The Reserve Bank of India’s decision to raise key rates for the third time in the current fiscal would make home, auto and corporate loans expensive by up to 50 basis points, burning another hole in the pocket of the consumer already burdened with high inflation.
“The hike is more than expected and it will push interest rates (lending and deposits) by up to 50 basis points,” the Oriental Bank of Commerce Executive Director, Mr S.C. Sinha, told PTI.
Within an hour of the monetary action by RBI, private sector YES Bank raised the base rate or minimum lending rate by 50 basis points.
The RBI has raised the short-term lending (repo) rate by 50 basis points to 8 per cent and the short-term borrowing (reverse repo) rate by a similar margin to 7 per cent.
Subsequently, the interest rate under the Marginal Standing Facility, an additional borrowing window, has gone up to 9 per cent from the earlier level of 8.5 per cent.

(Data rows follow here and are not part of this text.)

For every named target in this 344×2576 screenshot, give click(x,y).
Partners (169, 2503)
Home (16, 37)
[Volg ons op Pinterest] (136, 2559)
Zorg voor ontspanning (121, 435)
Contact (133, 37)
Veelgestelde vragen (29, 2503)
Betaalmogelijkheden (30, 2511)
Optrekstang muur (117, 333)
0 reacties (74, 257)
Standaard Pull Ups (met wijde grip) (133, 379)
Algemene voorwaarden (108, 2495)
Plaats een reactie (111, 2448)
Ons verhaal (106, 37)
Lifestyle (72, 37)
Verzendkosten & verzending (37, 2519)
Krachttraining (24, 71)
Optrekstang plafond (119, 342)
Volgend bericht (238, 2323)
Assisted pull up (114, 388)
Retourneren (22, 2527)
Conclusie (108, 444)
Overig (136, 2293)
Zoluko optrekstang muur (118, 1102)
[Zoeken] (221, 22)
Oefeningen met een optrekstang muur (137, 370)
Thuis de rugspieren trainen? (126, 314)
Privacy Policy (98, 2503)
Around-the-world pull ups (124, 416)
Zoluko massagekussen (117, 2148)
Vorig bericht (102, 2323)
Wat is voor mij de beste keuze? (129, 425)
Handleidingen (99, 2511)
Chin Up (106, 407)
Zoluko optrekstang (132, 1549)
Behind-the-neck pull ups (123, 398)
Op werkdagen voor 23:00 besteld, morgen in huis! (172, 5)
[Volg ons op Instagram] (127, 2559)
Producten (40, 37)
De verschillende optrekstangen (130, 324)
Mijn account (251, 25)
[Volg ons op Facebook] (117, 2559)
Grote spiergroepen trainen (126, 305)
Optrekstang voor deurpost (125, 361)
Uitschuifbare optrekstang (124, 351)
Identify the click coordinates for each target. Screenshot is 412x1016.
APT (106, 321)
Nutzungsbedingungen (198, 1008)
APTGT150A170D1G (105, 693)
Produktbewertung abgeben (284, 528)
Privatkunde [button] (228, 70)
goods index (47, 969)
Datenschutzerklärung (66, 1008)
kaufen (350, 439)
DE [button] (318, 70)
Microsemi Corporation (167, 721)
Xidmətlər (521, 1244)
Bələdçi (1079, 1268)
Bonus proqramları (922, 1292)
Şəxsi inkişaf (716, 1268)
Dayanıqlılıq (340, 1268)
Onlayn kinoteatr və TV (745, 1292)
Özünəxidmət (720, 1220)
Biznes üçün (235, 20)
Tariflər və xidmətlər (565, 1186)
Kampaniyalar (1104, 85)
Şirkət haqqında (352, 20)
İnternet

This is the 11th time since March 2010 that the RBI has raised the interest rate to check inflation, which is currently ruling at over 9 per cent.
The central bank’s action is in a direction which creates persistent pressure on credit demand. ALCO (Asset Liability Committee) needs to review on the transmission mechanism and timing, said the Bank of Baroda Executive Director, Mr R.K. Bakshi.
The rate hike by the RBI will definitely slowdown credit demand, he added.
According to Indian Overseas Bank Executive Director, Mr A.K. Bansal, sooner than later, both lending and deposit rates will go up.
Banks would take a call on interest rates in their respective ALCO in the next few days, he said.